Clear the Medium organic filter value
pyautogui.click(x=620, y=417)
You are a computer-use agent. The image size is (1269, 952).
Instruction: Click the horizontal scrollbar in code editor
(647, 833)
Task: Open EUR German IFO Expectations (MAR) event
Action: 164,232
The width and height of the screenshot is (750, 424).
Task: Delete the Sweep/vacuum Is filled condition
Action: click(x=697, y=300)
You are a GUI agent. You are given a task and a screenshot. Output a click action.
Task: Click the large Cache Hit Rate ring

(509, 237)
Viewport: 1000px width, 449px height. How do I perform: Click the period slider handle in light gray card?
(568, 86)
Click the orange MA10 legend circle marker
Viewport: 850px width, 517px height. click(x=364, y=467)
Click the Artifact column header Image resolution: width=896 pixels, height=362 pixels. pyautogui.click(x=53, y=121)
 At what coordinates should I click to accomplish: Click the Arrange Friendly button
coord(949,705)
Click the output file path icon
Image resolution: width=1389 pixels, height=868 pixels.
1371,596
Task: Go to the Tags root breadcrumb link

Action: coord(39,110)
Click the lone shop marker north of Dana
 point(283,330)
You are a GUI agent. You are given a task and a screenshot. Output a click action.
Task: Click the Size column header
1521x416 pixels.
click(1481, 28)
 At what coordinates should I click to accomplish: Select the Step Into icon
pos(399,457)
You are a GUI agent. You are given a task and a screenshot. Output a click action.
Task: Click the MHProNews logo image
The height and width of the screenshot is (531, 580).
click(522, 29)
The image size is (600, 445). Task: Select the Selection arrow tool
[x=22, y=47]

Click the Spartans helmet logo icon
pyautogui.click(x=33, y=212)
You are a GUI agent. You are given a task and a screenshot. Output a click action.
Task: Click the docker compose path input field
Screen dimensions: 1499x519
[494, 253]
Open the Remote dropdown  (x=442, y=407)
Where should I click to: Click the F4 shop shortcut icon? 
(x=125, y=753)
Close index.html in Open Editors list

◆ **Task to complete**
Everything from the line with "Task: Click the MHProNews logo image" to the end of the listing above needs to be duplicated exactly, both end lines included, with nothing more.

◆ **Response below**
Task: Click the MHProNews logo image
The height and width of the screenshot is (531, 580).
click(522, 29)
The image size is (600, 445). Task: Select the Selection arrow tool
[x=22, y=47]

Click the Spartans helmet logo icon
pyautogui.click(x=33, y=212)
You are a GUI agent. You are given a task and a screenshot. Output a click action.
Task: Click the docker compose path input field
Screen dimensions: 1499x519
[494, 253]
Open the Remote dropdown  (x=442, y=407)
Where should I click to: Click the F4 shop shortcut icon? 
(x=125, y=753)
Close index.html in Open Editors list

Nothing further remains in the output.